Work to be completed =
Pictures stay out of the copy. Transcribe exactly, and only, the line with "You are a GUI" through the last line of the entries below.
+++
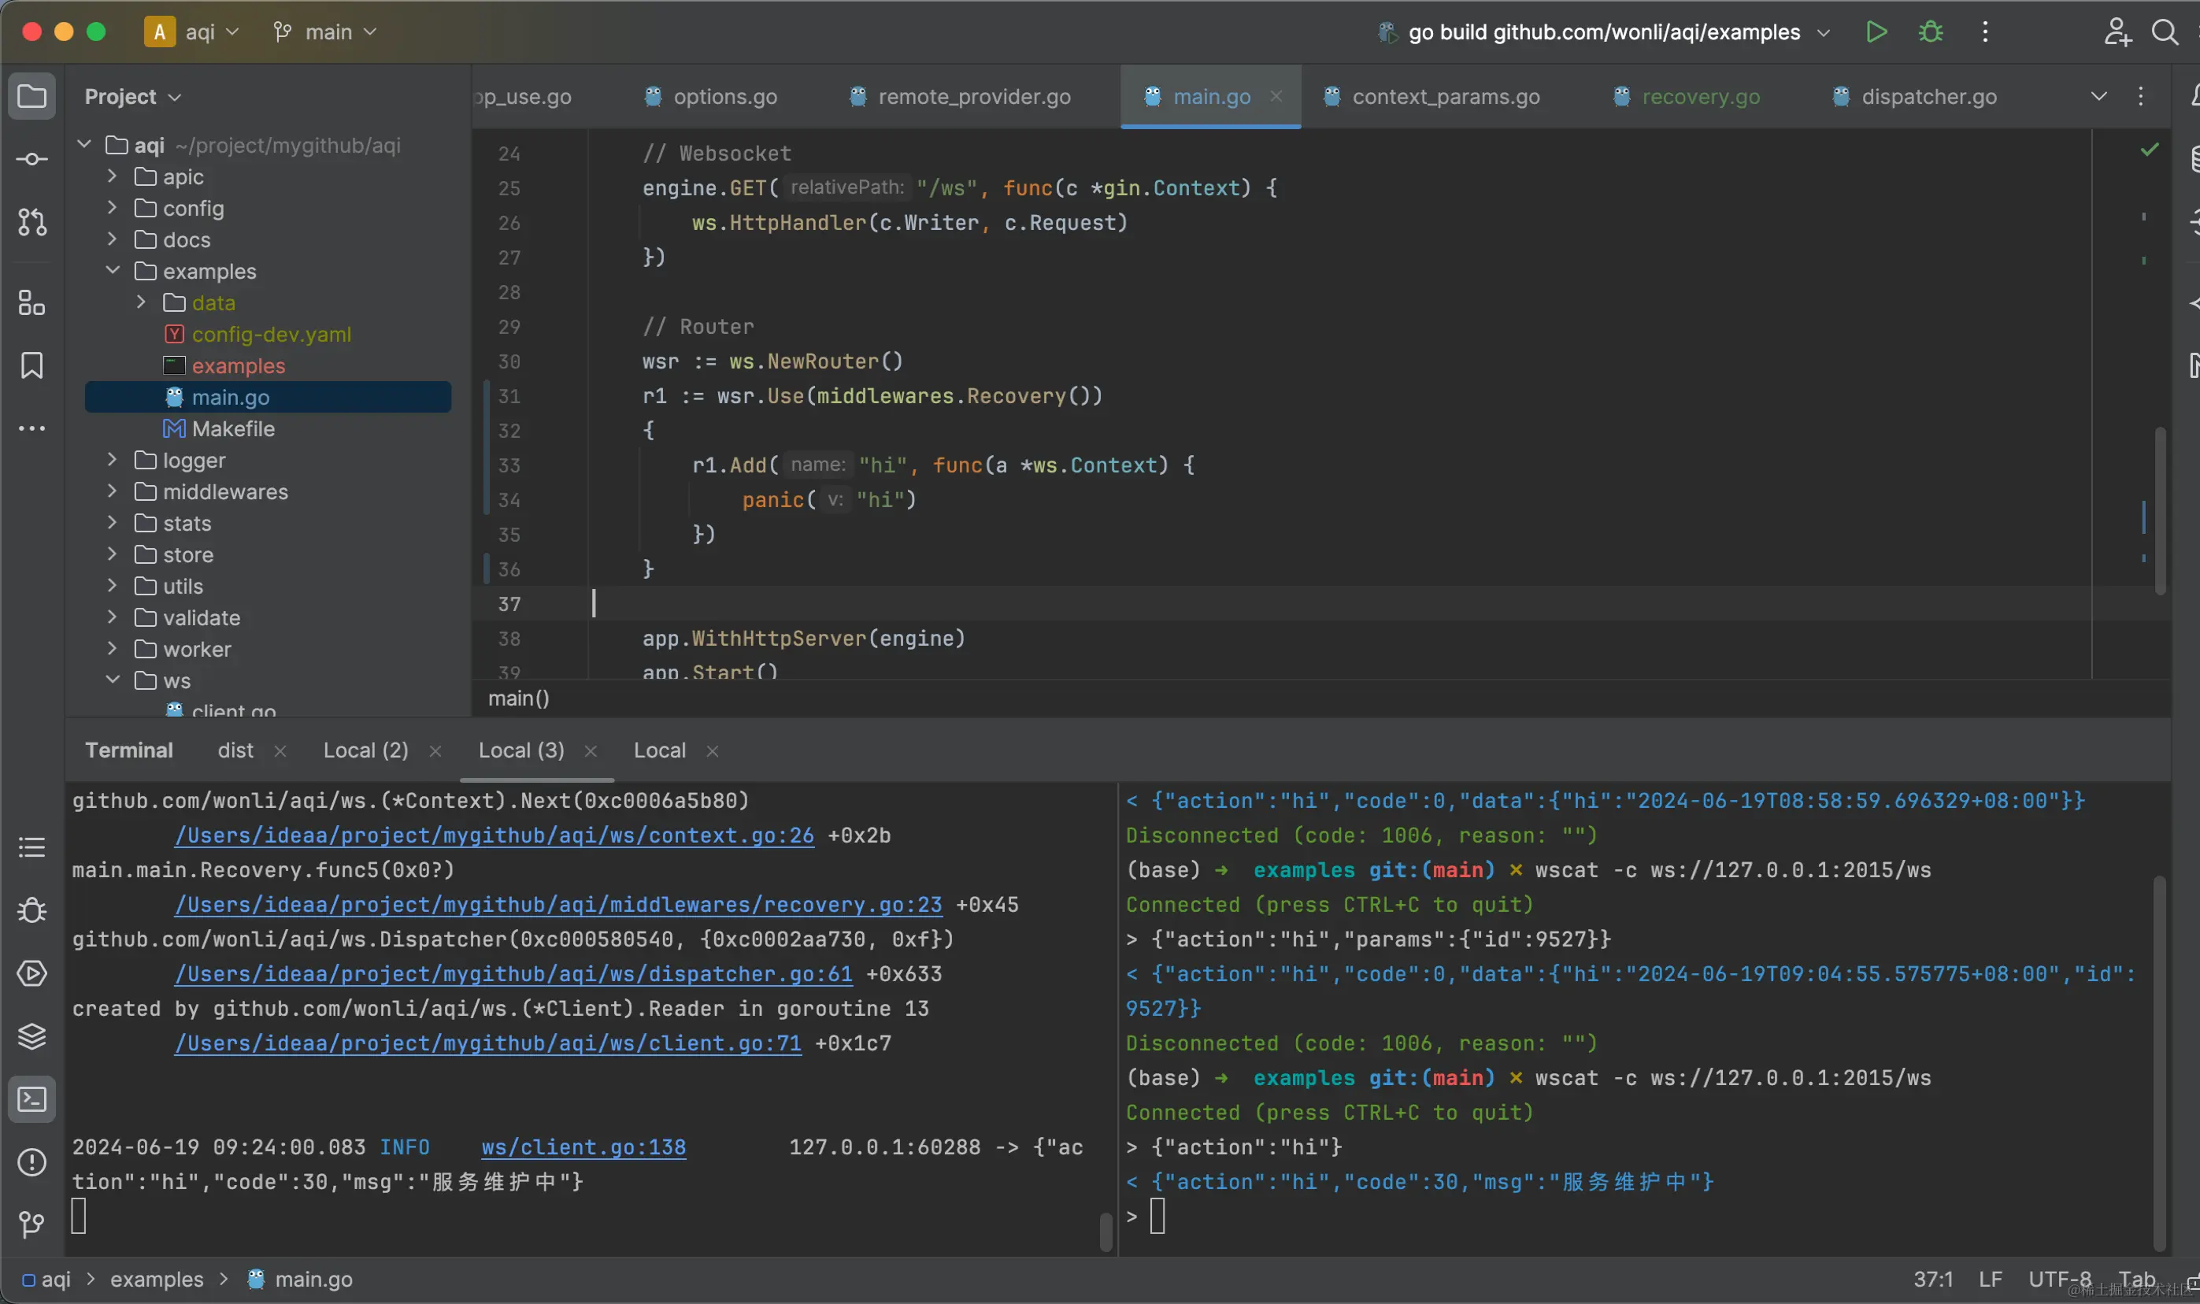The image size is (2200, 1304).
Task: Click the editor vertical scrollbar
Action: coord(2160,510)
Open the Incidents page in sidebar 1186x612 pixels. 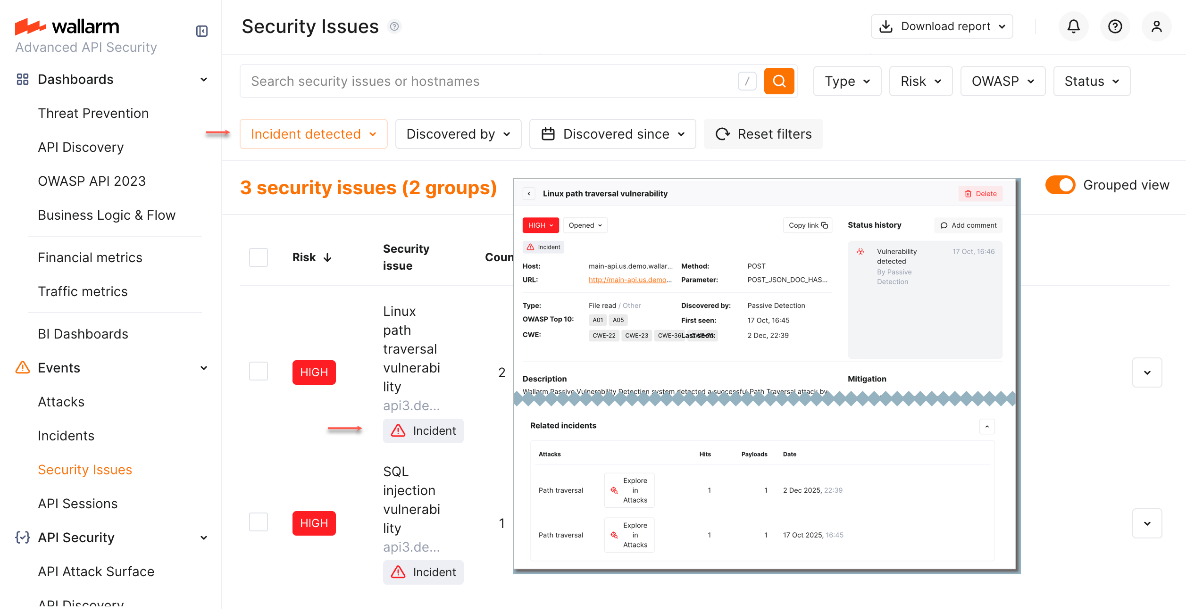(66, 435)
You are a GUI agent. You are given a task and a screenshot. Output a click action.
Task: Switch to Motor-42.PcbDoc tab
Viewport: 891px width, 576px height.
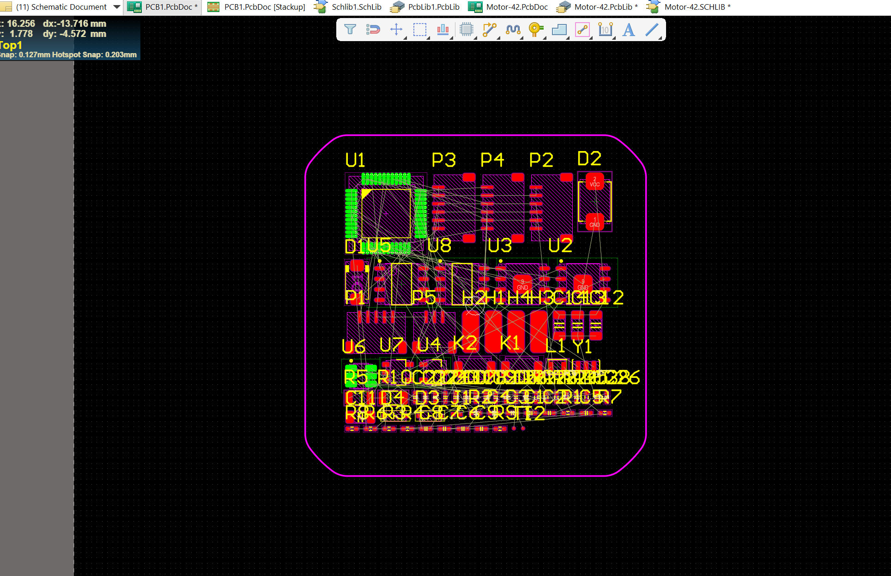pyautogui.click(x=516, y=7)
+++
Reply to the exercise =
You are a GUI agent. You are given a task and a screenshot. Output a click action.
Task: Switch to Motor-42.PcbDoc tab
Viewport: 891px width, 576px height.
pyautogui.click(x=516, y=7)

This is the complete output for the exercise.